Por la mañana (apenas aparecido Rah) fueron felices y comieron codornices (y bebieron cerveza). Ella dijo desolada:

—No me quiero ir y me tengo que ir.

Él tomo en manojo el pelo larguísimo de la princesa y se lo mordió:

—Razón de más para gozar este momento, ¿no te parece?

—Sí. —Hentsen procedió a sentarse sobre las faldas de Cetes y le dijo, mimosa—: Anoche, cuando me pegaste, fuiste injusto.

—No digas.

—Sí. Después de todo, yo tenía razón: eres un viejito pervertido y malvado.

—Eso puede ser.

—Voy a decir a mis guardias que te maten no bien salga de aquí.

—Bueno. Serán bien recibidos. —Y Cetes señaló su espada de hierro mezclada con níquel, que colgaba de un clavo metido en su pared.

—¿Y con qué espada vas a combatir a mis guardias?

—Con ésa.

—Ah, bueno. Así sí. Pero no se te ocurra usar esta otra espada con alguien que no sea yo, pues soy celosísima. —Y le tocó el pedacito de entrepierna.

El mago rió a carcajadas.

Hentsen, luego de un rato, lanzando un tétrico suspiro procedió a embozarse de la cabeza a los pies. Tocó la mejilla izquierda de Cetes:

—Despídeme afuera, por favor.

—Pero…

—No te preocupes. Total, para esta altura, ya todo Menfis lo sabe.

Luego, en el exterior, cerca de la puerta y rodeados por los Veinte Abominables del Faraón, Hentsen dijo a Cetes al oído:

—¿Qué tal si yo ahora ordeno que te maten?

—No tengo miedo.

Ella lo miró a los ojos, severamente, un momento. Luego bajó los ojos, se apoyó con amor en su pecho, y rió vencida; alzó la cabeza otra vez:

—¿Cuándo te vuelvo a ver, mi amor?

—Cuando quieras.

—Prefiero que hablemos de un día determinado, porque si me presento espontáneamente, llena de necesidad de ti y te encuentro con otra… no van a ser mis guardias precisamente quienes te maten, sino yo en persona.

Cetes sonrió.

—No te rías, que hablo en serio.

—Ya lo sé. Te espero dentro de cinco días, por la noche.

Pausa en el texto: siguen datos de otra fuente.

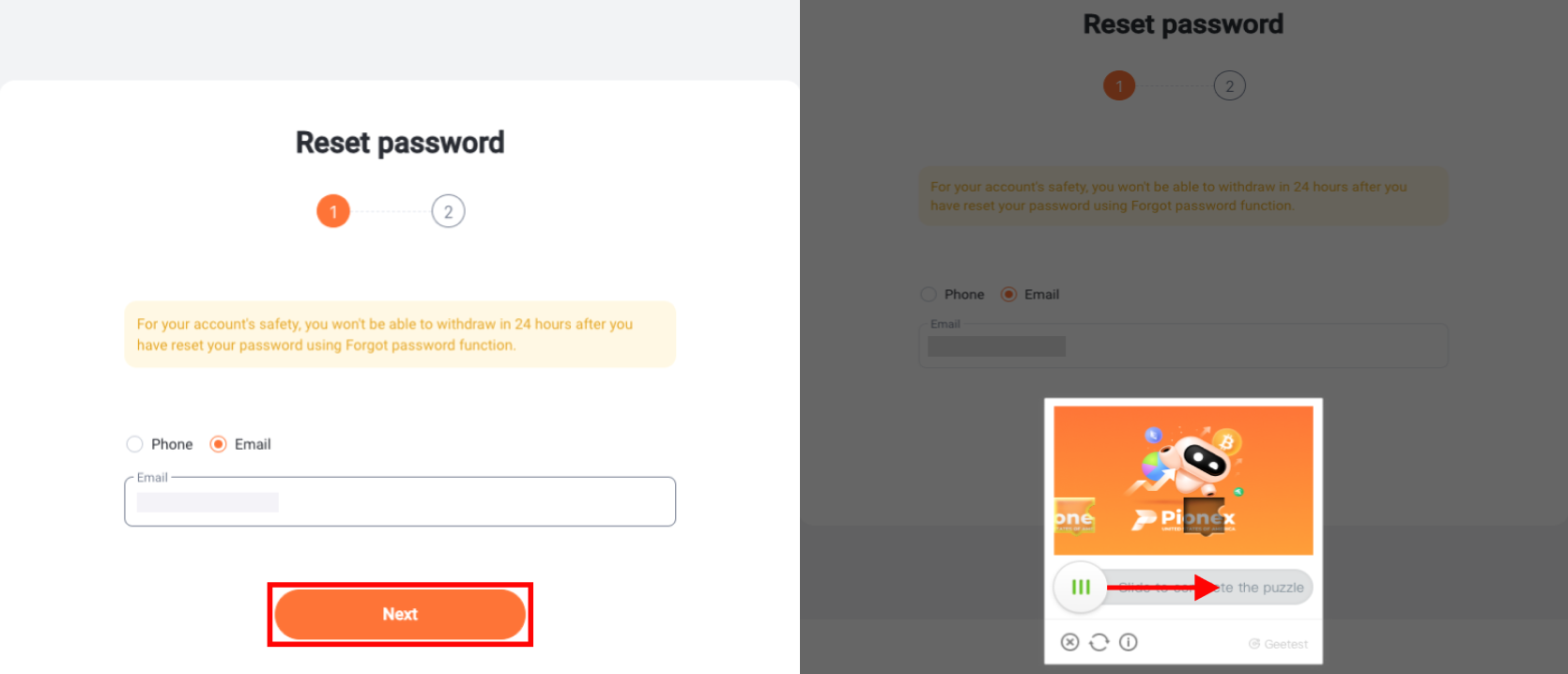
Task: Click the Geetest logo link
Action: coord(1278,644)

—Es mucho tiempo, mi vida —protestó la princesa, pese a que ella, en un principio, había imaginado justo ese lapso «para ordenar mis pensamientos». Pero como él se le adelantó en proponerlo, ahora le parecía muchísimo.

—Voy a estar ocupado haciendo astrales y horóscopos para tu padre. Mejor dentro de cinco días.

—No sabes cuánto te odio. Alguna vez te lo voy a demostrar.

—No lo dudo. Pero por ahora mando yo.

Hentsen, que ya se iba, quedó muda de indignación. Volvióse como si le hubieran pegado un latigazo:

—¡Qué guacho! Qué… hijo de puta sos. Pero está bien. Igual te amo. Puto. Los hombres son todos maricas, homosexuales y putos. Entre ustedes se entienden. Aparte, son unos miedosos.

—Yo no tengo miedo.

—Ya lo sé. Ya lo sé, guacho. Hoy es el primer día. En la noche del quinto estaré aquí. Trata de no estar con alguna gorda o te destripo.

—No voy a estar con ninguna gorda.

—Y tampoco con una flaca.

—No, mi amor.

—Te voy a matar, puto. No sé de qué manera pero te voy a matar.

Bien sabía Cetes que ella pensaba cumplir su promesa.

Hentsen se fue de la casa del mago, absolutamente enamorada de éste, lo cual no fue óbice para que dejase de amar a su padre. Ahora tenía dos «novios», por así decir.